Power may be applied to the winch drum 61 to perform the aforesaid stretching of the spring by the attendant manually pressing the belt tightening idler 51 against the belt 50 by means of the idler bracket and arm 52 which is mounted upon a stationary shaft 53. It can readily be seen that when the attendant exerts enough pressure on the idler handle 52 the friction of the moving belt 50 upon the pulley 55 will be great enough to set the winch drum 61 into motion and draw the carriage 20 toward the right in FIG. 1.
As shown in FIGURE 1, a sheet or ribbon of material 86 may be provided in combination with the force applying mechanism. The sheet of material 86 passes from a spindle 87 to glide freely between the floor 14 and a guard plate 84 which is supported just above the floor 14 by brackets 85 until, at a point where the guard plate 24 terminates, the pipes contact the material 86, which I shall term a bond strip.
At this point the bond strip 86, itself being frictionally anchored or caught between previously installed pipes and their bedding 25, serves to frictionally support the pipe section 29 which bears upon it. Thus, it may be seen that I have fulfilled an established need for a means of overcoming the tendencies of pipes, when laid in soft surroundings, and more especially in the presence of only a single or alternating longitudinal force means, to drift apart and thus allow material to enter between the pipes and disrupt the continuity of the installed pipeline.
In practice the invention, as shown in FIG. 1, would work as follows. A trench would be opened and the housing and digger brought into position for laying pipe. A slide gate 6 on chute 4 would be closed to prevent bedding material from spilling into the rear chamber until ready. Bedding material would be loaded into the hopper 2 which would fill the chute 4 and flow down chute 3 to fill it and the chamber 10. A scraper shoe 12 which may be fixedly moved up or down on the front wall 1A of the housing will clean the trench bottom as the housing is dragged forward, will prevent bedding material from spilling forward and will determine what depth of bedding 25 will be deposited under the floor 14. As the housing is carried forward by the digger a continuous supply of bedding may travel down the chute 3 to keep the chamber loaded, from which bedding will be gravitally spread for the floor 14 to slide over. It may be said that the floor 14 of housing 100 will ski along over the bedding 25 thus pressing it before exposing it at the rearward opening of the floor 14 where the pipes 2930 will be deposited upon it. The thickness of the floor 14 will be such that there would be a negligible drop as the pipe passes from the floor 14 to the bedding 25.

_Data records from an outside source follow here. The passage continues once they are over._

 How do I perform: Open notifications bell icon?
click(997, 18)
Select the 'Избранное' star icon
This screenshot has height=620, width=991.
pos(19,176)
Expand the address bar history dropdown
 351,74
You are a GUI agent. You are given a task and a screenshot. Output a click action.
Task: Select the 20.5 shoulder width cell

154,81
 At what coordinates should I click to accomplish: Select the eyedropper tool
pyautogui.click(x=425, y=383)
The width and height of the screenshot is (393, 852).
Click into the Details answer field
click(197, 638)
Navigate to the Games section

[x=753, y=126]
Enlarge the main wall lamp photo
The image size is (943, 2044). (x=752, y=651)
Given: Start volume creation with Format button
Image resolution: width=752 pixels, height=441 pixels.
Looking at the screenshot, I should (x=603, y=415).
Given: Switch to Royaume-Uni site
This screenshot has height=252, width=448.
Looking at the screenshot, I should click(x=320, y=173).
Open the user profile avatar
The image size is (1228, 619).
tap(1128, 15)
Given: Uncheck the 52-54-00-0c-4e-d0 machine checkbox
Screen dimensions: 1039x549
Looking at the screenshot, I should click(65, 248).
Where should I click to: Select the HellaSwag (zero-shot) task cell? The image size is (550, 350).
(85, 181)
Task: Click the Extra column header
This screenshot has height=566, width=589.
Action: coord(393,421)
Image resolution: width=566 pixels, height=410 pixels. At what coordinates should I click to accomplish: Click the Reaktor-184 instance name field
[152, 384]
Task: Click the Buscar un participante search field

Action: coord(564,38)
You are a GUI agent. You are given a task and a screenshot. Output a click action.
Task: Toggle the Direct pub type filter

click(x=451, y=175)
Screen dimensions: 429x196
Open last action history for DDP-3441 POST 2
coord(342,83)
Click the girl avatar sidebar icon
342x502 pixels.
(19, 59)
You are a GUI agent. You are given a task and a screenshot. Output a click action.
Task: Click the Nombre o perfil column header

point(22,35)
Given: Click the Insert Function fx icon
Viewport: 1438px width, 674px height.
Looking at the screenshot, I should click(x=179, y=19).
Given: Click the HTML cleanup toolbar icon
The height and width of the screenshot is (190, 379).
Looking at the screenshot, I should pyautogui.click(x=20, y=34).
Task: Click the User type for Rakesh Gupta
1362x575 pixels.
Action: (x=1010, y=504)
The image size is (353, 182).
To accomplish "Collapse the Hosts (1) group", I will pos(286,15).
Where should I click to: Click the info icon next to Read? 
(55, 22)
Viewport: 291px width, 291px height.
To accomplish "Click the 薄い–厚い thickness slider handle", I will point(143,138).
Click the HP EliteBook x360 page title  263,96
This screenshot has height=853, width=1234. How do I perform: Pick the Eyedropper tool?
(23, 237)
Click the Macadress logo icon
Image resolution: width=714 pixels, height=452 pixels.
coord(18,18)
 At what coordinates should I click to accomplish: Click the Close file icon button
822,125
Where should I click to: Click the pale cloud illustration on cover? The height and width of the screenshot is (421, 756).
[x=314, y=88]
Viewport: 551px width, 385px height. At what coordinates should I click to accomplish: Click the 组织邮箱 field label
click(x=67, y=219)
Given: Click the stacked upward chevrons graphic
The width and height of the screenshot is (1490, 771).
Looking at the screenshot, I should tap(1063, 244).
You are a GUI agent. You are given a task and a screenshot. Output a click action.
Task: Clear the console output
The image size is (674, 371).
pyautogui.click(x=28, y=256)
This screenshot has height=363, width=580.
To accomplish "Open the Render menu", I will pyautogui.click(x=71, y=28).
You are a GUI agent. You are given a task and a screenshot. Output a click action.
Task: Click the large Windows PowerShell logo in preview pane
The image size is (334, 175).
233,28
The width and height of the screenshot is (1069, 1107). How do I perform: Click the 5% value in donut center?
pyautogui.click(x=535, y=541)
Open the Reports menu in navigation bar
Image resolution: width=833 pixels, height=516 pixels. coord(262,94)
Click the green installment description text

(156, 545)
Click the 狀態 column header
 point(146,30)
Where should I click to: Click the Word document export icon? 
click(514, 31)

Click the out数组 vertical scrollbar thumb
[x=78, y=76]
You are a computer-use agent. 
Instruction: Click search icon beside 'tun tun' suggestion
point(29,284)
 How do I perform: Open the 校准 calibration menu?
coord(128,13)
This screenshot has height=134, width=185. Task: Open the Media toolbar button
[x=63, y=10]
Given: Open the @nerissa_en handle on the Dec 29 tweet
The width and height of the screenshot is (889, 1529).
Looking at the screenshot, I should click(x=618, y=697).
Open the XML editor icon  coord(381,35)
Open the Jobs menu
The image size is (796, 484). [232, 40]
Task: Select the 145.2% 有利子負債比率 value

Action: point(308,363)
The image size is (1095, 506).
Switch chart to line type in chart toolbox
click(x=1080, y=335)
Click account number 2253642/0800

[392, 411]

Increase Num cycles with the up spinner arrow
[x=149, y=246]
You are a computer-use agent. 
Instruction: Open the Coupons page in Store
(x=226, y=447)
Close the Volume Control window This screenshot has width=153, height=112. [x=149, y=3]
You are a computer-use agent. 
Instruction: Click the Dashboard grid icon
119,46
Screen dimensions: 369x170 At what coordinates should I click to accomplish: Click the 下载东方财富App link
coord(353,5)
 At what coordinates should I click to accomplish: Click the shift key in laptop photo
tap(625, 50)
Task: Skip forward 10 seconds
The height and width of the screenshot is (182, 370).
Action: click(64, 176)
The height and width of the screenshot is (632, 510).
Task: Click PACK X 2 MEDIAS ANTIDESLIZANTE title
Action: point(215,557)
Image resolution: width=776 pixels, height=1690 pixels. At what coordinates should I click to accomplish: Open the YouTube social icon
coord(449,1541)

To continue; as the housing 100 is carried forward to the point where bedding is appearing from beneath the rearward edge of the floor 14, a pipe 30 may be lowered into the housing 100 by any suitable means but preferably by a pipe grab device 70' and a line 71 as in FIG. 5. When the pipe reaches the floor 14 the grab 70 may be allowed to release in a manner to be explained later and the grab 70 withdrawn from the housing 100. The handle 52 may be actuated to engage the winch drum 61 and draw the carriage toward the extreme forward end of the rail 15. A push plate 24 rotatably mounted on the arm 22 by means of a sleeve 23 will be dragged across the top of the pipe 30 and will in a manner which is apparent, be free to drop to a vertical position when carried beyond the forward end of the pipe 30. A stop, which is not shown, may be utilized to prevent the push plate from tilting beyond the vertical position shown in FIG. 1 so that when the winch power is disengaged the spring 34 acting upon the carriage 20 through the cable 32 may draw the appended push plate 24 against the forward end of the pipe 30. The force applied by the spring 34 may then slide the pipe 39 rearwardly along the floor 14 through the opening in the insert plate 7 and onto the bedding 25 to the position of the pipe 29.. As soon as the forward progress of the housing has permitted the pipe 30 to move to the position 29 the attendant may place another section of pipe on the floor in the aforesaid manner. By this time in the sequence of action it may be seen that the greater part of the pipe 29 is without the housing and resting upon the bedding: 25. A slide gate 6 in chute 4 may now be opened and left open for normal operation so that the bedding 25 may fiow down and engulf that part of the pipe that has passed beyond the insert plate 7 so as to secure it from lateral or longitudinal movement on the base and to spread a layer over it if desired.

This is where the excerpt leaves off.